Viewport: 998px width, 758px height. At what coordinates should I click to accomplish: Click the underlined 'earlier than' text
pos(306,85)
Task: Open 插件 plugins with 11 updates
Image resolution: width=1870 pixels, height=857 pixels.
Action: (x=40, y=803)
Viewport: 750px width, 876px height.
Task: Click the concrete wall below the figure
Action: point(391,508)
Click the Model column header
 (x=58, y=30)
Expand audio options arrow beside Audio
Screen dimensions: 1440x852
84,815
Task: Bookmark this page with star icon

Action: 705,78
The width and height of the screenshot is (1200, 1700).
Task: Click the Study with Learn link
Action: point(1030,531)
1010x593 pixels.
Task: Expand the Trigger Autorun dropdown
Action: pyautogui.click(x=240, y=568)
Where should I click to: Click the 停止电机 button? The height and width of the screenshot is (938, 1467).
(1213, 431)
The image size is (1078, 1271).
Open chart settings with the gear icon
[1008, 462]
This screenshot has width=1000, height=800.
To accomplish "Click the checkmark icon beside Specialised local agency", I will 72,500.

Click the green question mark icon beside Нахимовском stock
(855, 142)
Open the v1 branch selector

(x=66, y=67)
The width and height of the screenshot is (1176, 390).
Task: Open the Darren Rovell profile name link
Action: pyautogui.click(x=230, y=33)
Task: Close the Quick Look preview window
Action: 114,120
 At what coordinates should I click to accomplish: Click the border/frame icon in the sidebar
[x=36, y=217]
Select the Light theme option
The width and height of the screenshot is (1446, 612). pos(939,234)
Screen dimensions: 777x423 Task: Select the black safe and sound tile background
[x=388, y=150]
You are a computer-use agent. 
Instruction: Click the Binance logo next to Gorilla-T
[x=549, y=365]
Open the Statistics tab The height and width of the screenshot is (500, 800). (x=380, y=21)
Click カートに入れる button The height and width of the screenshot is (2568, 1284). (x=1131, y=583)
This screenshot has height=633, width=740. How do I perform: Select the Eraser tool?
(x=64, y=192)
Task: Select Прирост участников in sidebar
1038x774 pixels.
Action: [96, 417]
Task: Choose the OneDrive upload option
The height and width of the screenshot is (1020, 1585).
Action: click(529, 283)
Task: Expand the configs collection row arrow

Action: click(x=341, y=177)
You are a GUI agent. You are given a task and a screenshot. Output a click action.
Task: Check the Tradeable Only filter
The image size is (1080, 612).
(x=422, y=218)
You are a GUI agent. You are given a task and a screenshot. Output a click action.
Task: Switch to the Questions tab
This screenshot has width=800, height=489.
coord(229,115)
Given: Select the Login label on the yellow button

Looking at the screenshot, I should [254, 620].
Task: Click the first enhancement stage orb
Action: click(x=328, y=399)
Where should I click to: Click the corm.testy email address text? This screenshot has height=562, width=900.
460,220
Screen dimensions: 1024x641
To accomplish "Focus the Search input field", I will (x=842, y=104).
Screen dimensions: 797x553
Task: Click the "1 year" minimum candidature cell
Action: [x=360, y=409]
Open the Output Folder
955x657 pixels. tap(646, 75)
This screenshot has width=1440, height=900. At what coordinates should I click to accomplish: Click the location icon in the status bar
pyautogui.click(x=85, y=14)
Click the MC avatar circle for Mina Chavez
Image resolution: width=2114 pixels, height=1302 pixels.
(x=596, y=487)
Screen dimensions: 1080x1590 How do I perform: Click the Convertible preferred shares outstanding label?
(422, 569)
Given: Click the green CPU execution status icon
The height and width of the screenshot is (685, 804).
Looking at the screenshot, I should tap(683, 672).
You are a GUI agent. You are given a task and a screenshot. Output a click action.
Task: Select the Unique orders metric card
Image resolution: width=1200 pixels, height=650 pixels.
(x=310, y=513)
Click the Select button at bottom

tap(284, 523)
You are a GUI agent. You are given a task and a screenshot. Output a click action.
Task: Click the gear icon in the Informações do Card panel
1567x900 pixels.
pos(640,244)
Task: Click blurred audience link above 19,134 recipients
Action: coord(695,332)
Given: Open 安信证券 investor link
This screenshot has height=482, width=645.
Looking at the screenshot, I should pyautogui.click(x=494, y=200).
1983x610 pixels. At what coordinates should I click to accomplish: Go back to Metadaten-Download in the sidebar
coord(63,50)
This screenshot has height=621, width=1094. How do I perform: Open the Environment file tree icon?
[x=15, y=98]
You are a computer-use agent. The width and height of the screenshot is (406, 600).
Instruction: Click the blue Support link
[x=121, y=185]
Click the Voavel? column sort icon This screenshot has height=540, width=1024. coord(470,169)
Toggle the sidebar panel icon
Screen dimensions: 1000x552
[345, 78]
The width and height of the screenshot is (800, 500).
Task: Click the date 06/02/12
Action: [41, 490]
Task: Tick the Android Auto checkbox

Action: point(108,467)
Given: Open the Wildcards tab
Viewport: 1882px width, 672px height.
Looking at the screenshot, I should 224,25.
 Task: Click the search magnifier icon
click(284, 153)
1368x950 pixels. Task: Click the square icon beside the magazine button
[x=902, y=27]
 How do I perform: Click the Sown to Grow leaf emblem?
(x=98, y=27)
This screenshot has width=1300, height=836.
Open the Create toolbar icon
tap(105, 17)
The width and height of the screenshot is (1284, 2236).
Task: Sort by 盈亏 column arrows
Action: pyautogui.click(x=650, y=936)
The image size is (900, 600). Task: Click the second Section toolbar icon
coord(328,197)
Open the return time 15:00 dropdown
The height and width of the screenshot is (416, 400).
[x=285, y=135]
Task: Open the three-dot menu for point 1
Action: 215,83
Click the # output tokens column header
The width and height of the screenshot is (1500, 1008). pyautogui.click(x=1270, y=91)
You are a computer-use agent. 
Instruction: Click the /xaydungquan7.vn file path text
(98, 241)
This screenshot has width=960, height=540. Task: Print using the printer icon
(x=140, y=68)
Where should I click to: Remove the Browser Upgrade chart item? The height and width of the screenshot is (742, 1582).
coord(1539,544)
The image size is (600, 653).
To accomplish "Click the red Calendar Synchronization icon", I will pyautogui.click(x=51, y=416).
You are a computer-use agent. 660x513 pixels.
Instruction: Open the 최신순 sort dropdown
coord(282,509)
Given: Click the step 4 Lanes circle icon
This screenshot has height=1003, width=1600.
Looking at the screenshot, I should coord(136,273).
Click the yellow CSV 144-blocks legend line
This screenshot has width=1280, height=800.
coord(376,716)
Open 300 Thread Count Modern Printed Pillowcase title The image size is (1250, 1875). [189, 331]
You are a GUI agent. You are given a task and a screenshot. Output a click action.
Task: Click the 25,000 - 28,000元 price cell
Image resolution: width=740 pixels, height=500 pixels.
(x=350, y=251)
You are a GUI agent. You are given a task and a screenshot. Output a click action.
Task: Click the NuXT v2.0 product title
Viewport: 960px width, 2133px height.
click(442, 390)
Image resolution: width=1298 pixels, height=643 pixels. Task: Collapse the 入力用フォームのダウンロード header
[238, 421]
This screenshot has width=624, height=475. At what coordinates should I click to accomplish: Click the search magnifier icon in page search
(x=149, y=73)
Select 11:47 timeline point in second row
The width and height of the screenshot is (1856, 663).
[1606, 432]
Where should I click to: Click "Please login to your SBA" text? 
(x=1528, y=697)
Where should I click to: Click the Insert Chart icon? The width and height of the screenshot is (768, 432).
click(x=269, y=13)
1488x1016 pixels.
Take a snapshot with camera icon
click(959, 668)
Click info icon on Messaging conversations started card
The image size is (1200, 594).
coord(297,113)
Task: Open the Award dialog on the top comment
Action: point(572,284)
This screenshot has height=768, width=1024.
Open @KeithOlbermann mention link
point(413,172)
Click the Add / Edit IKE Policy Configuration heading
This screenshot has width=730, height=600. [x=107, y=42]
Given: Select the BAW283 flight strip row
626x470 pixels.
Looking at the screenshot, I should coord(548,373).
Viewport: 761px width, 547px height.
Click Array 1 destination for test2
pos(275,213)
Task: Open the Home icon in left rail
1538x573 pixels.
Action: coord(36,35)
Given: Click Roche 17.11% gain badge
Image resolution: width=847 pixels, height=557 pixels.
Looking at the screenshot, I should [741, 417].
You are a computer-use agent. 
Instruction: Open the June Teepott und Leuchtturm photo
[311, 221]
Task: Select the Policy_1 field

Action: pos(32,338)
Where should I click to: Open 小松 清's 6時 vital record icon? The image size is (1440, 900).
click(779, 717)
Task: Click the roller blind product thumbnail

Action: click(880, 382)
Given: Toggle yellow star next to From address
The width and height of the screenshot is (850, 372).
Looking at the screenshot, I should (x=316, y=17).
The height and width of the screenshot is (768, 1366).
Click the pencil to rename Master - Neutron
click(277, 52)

◆ WHAT YOU HAVE TO DO: Reproduce the records above line by line, without any change, up to and including the line that holds "Task: Open 插件 plugins with 11 updates".

◆ TASK OUTPUT:
Viewport: 998px width, 758px height. At what coordinates should I click to accomplish: Click the underlined 'earlier than' text
pos(306,85)
Task: Open 插件 plugins with 11 updates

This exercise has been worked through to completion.